Times like these, a good hit of PKD shakes the scales from the tired eyes. Only we can't get any more, now.
--Vancouver, March 17, 1982


Jerry Denny: the whole Dick catalog

(1985 Philip K. Dick Award Winner William Gibson Talks about Philip K. Dick)

1. An Interview With Larry McCaffery for _Mississippi Review_ Vol 16, No 2&3. (web version) August 1986

LM: Philip K. Dick was always writing about people like Virek who have so many "reality options," so many different reproductions and illusions, that it starts to get difficult to know which reality is more real--the one in their heads or the one that seems to exist outside. That's a powerful notion.

WG: It is powerful, which is why it's such a temptation to keep pushing it once you've got a concept like cyberspace that creates an instant rationale.
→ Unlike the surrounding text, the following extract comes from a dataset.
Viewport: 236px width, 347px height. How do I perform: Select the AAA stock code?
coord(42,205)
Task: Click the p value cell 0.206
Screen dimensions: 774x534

I probably was a little heavy handed about this in Count Zero, with Bobby's mother, who's hooked on the soaps and lives in them, but that was hard to resist. Everybody asks me about Dick being an influence, but I hadn't read much Dick before I started writing. I'd already gotten my Dick from Pynchon. I've always imagined an alternate world where Pynchon sold his early stories to F and SF and became an alternate Dick.

2. Eye to Eye with William Gibson by Tom Maddox: _SF Eye_ issue 1 Winter 1987.

"I never got into Phil Dick. Somehow I missed him, coming up. I don't remember reading any of his novels when I was a kid. I may have read some of his short stories. But by the time I realized who he was, I had already read Pynchon. Pynchon will do for you what Dick does, but it's like free-basing. I never needed Dick."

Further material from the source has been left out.